La prose de l'auteur est agréable à suivre, et fait largement le travail. Comme je vous l'ai déjà dit, rien n'est épargné, et la surenchère est maitrisée, restant ponctuelle. Le fil du récit est amusamment construit, mêlant ellipse narratives, flashbacks et une asymétrie de chapitres, pouvant tout aussi bien faire 3 lignes que 10 pages.
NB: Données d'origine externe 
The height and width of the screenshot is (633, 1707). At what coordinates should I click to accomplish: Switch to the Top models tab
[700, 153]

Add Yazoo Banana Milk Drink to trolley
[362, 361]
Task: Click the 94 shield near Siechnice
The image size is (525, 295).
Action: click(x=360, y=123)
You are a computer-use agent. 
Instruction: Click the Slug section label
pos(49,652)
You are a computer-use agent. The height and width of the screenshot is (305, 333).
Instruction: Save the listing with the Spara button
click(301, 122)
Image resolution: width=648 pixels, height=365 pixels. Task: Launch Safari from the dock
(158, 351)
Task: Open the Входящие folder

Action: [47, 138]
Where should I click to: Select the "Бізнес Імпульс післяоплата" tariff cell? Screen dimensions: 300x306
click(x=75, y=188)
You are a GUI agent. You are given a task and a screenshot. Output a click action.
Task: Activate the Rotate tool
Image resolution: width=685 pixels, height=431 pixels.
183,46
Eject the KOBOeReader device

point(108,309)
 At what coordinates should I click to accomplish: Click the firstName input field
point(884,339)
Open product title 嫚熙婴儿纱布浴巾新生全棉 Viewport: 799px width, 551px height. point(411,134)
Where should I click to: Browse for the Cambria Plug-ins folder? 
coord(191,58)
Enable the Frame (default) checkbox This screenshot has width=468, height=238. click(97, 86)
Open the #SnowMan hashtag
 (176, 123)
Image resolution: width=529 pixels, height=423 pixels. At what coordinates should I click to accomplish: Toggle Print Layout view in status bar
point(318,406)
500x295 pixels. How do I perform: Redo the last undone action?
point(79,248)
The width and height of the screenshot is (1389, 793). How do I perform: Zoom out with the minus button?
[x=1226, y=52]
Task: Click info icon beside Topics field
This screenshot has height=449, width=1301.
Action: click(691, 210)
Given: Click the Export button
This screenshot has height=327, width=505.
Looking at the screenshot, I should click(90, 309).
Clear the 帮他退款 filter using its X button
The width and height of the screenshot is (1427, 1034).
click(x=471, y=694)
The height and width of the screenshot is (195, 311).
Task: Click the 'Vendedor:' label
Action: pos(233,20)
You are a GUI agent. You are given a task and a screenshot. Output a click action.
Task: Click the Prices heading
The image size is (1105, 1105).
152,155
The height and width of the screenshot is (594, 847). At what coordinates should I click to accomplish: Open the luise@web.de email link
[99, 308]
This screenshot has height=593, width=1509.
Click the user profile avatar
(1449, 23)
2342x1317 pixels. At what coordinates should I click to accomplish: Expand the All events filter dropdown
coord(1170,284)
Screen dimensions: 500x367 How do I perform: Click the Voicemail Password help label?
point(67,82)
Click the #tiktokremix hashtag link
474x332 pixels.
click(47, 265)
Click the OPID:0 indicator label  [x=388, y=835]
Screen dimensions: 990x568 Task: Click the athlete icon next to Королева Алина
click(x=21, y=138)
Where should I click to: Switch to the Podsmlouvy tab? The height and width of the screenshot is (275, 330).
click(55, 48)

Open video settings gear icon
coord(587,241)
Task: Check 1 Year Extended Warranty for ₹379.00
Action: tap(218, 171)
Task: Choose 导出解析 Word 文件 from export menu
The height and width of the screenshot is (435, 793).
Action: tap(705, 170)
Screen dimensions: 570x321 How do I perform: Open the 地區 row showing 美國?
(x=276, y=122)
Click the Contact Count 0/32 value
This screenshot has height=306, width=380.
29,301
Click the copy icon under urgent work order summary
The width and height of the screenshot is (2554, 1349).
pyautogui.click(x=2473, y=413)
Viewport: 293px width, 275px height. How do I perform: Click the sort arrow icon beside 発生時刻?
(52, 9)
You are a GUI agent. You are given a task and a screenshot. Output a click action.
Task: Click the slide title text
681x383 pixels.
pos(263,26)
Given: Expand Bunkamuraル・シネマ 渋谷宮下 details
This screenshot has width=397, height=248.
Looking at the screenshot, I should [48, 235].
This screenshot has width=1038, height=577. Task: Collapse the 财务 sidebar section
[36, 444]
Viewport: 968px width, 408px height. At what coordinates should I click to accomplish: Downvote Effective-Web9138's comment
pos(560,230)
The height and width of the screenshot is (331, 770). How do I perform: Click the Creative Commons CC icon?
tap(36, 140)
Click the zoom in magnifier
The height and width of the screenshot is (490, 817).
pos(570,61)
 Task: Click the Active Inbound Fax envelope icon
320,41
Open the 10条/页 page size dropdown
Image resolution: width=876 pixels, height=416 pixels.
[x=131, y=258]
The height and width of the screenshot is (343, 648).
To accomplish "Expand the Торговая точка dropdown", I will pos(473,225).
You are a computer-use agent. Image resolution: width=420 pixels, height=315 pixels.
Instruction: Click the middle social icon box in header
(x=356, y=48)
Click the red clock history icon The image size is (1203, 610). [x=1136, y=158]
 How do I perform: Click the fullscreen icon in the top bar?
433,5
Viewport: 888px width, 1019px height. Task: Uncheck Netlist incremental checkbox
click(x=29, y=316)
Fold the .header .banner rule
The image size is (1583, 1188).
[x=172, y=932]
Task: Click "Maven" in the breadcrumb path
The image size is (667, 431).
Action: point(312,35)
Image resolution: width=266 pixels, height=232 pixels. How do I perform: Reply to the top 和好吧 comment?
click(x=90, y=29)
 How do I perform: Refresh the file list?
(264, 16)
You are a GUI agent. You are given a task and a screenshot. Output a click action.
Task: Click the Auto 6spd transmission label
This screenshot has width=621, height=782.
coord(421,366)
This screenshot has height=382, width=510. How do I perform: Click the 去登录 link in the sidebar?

Le tout est évidemment mené tambour battant, et l'on admettra sans concession que l'histoire de Thomas Day est bien adaptée au format de la novella.
Pour couronner le tout, avouons que Day nous livre une vision de Bangkok et sa politique véritablement effroyable, plombée par une volonté constante de rester le "pays du sourire". Et peu importe qu'on s'enfile des dizaines de millier d'enfants chaque année dans le pays, tant que ceci ne nuit pas au tourisme et ce qu'il rapporte. Assurément, le fait d'immerger Bangkok sous une eau sale et puante ne fait que renforcer cette impression de malaise insidieusement instillée au cours du récit.
Quant à la fin, que dire? Le fantastique rejoint le bal doucement, ne chamboulant ni le lecteur ni l'intrigue et aboutissant à une fin convenable. Il n'y a pas de déception ou je ne sais quoi d'autre, c'est plus que correct, et je dirais même plus: on sent très vite que d'une manière ou d'une autre, l'histoire allait se goupiller dans ce genre là.
Alors, que dire en conclusion de ce premier ouvrage de la collection une Heure-Lumière, se voulant porteuse d'un imaginaire de qualité se déployant sur de court roman? Eh bien le contrat est parfaitement rempli. Si "Dragon" n'est pas un chef-d'œuvre, c'est cependant un bouquin d'une grande qualité, alliant une intrigue originale et déstabilisante à la verve d'un auteur talentueux.
Je conclurai en rappelant cependant que Dragon est d'une violence rare et d'un propos sombre. Si cela se lit bien, c'est seulement grâce au talent de l'auteur à ne pas faire perdre pied au lecteur. Beaucoup d'auteurs se seraient casser les dents sur des thèmes pareils. Mais bon, évitez quand même de lire ce bouquin le soir de Noël, quoi.